Chris Oh | Interiors

organized by Fortnight Institute

February 7 – March 11, 2018

Chris Oh | Interiors

organized by Fortnight Institute

February 7 – March 11, 2018

All objects, all phases of culture are alive. They have voices. They speak of their history and interrelatedness. And they are all talking at once! - Camille Paglia

Sargent’s Daughters is pleased to present Interiors, a solo exhibition of new works by Chris Oh. The exhibition, organized by Fortnight Institute, will open on Wednesday, February 7, 6-8pm.

Chris Oh’s exhibition Interiors explores our perception of how we interpret an interior space. Delicately replicating domestic scenes from 15th-century Early Netherlandish art onto found materials, Oh transforms mundane refuse into distinctly unique items.  These relics of our daily lives carry the histories of their use and function. Often found on walks, in the home, or in the studio, they subtly evoke feelings and memories of home, the core of our daily lives. Displayed in an installation format, Interiors immerses the viewer into these meditative scenes. It re-evaluates our notions of the home and how we live with everyday items by questioning the value we put in material objects.

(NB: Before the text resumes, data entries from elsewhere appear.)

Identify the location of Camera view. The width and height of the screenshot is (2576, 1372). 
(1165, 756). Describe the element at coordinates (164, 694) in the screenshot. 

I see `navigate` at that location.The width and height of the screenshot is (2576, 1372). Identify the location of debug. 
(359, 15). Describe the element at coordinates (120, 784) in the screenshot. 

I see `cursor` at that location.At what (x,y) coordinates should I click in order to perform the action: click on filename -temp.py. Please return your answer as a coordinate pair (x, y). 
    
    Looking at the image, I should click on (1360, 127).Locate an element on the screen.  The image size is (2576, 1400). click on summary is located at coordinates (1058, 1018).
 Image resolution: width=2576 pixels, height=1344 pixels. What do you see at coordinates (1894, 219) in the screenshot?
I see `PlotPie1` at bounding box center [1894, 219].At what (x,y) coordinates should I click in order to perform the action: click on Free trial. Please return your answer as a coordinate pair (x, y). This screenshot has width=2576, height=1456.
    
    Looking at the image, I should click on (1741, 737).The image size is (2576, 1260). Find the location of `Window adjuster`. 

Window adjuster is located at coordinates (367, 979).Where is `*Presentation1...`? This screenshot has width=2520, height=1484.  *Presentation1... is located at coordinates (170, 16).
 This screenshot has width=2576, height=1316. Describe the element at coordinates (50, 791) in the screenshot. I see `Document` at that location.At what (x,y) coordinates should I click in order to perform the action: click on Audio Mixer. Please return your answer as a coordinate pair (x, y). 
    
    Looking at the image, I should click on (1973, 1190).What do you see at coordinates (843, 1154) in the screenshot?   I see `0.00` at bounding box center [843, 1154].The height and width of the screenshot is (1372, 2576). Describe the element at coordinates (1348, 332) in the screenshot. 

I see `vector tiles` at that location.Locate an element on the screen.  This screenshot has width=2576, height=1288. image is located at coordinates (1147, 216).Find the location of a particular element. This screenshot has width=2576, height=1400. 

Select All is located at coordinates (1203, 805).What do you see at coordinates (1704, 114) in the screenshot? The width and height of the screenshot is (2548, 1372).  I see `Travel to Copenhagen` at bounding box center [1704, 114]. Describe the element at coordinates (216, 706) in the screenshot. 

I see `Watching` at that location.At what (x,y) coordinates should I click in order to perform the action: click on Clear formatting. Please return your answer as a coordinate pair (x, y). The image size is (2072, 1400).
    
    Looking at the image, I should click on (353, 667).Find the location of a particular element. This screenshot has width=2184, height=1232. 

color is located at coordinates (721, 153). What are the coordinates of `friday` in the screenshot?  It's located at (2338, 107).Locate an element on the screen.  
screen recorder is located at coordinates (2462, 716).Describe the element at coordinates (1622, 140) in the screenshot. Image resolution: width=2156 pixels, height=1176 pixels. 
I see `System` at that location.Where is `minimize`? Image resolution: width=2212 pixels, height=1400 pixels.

Oh deconstructs art-historical compositions and narratives, dissects and magnifies the experience of painting through the contemporary physicality of installation. Oh’s iconography of the everyday thoughtfully inhabits the gallery space, inviting the viewer to come into these interior worlds. Perhaps these interiors are a metaphor for entering the realm of the contemplative mind. Details are taken from paintings of the Northern Renaissance by artists Jan van Eyck, Robert Campin and others, and re-visualized through the use of unorthodox and ordinary objects, such as plastic crates, cardboard, a CD, backgammon game board and clock. Sensitive, elegant scenes and details are often to be discovered on hard and raw materials such as metal, stone or crystal. This disparity creates tension & complexity. Familiar objects become unfamiliar. Their uses and functions turned upside down. Relations between objects can be seen from a detail on one piece and continued right onto another, as seen in The Enclosed Garden  installation, between Bundle and Spine. A play on surfaces can also be seen on A-Frame, where the detailed folds of drapery on the female figure is echoed through the plastic criss-crossed design of the A-frame sign often found on sidewalks or construction sites.

Personal stories are attached to a few objects in Interiors, which carry tales of life and individuals. For example, Damascus, with a detail of Mary’s hand holding a small bunch of sweet-scented flowers towards the hands of infant Jesus, is painted on a honey jar and gifted to the artist by his mother every year. Duel, painted on a backgammon board game, is the artist’s brother childhood board game. Other objects are simply found on the street, its personal histories lost in time. They too become tombstones to the transience of everyday life. Axis, a painted clock, hangs on the wall, as a commonplace memento mori of the 21st century.

Chris Oh (b. 1982, Portland, OR) lives and works in Brooklyn, NY. He received his BFA from School of Visuals Arts, New York 2004 and has recently exhibited at Fortnight Institute, New York and Edward Ressle Gallery, New York. This is his first solo exhibition at Sargent’s Daughters.